WHAT YOU SHOULD DO »
Take the rows that begin with the line containing "will click(711, 375)." and end with the line containing "(x=95, y=29)". Write those lines out again, switching "Increase" to "Raise" and leaving everything else as it is.

DATASET ENTRIES »
= = =
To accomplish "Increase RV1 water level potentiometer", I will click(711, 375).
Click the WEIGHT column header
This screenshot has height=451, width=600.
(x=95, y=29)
= = =
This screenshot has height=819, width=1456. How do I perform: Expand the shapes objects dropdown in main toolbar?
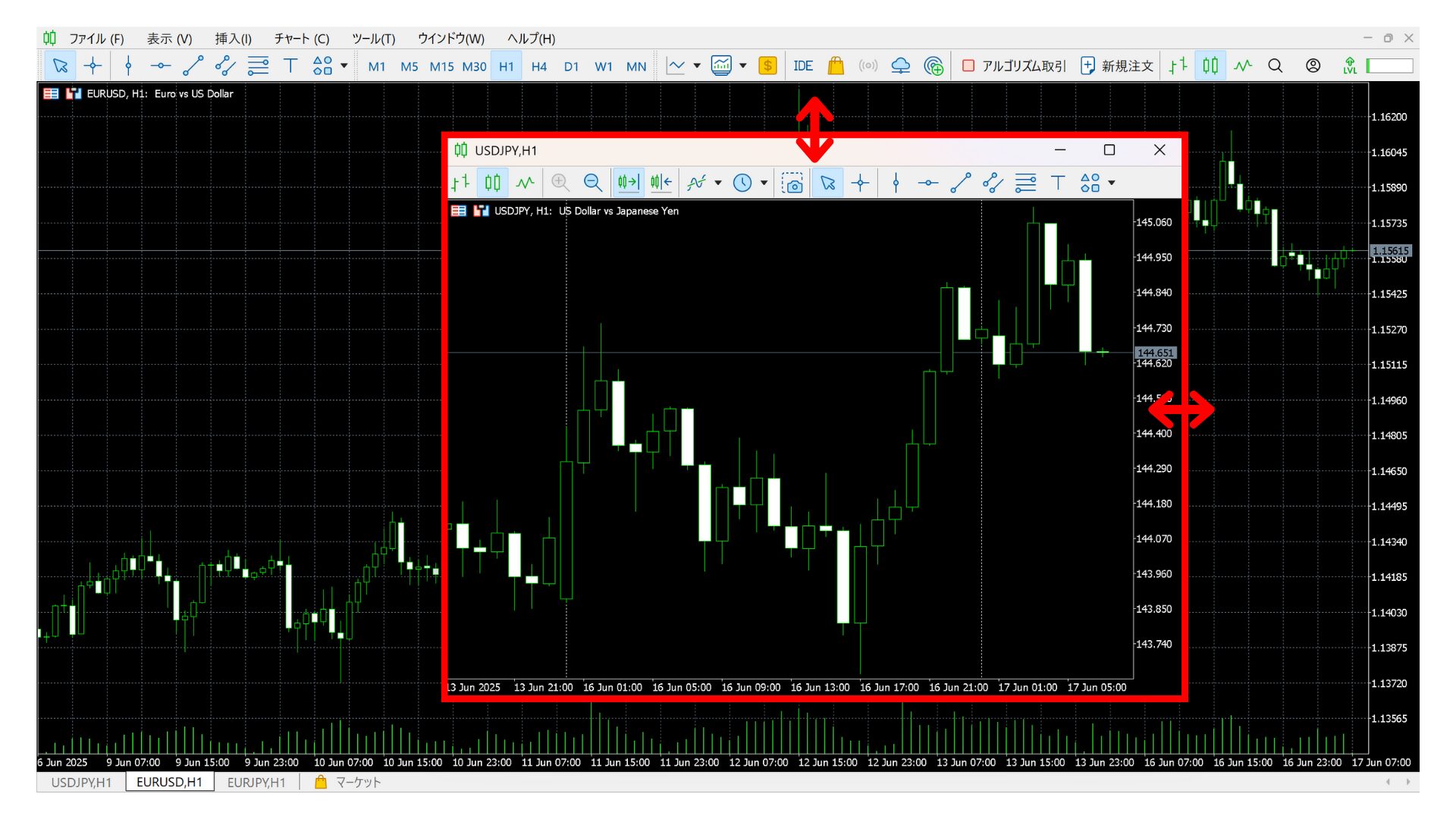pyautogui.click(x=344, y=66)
= = =
FULL RESPONSE »
To accomplish "Raise RV1 water level potentiometer", I will click(711, 375).
Click the WEIGHT column header
This screenshot has height=451, width=600.
(x=95, y=29)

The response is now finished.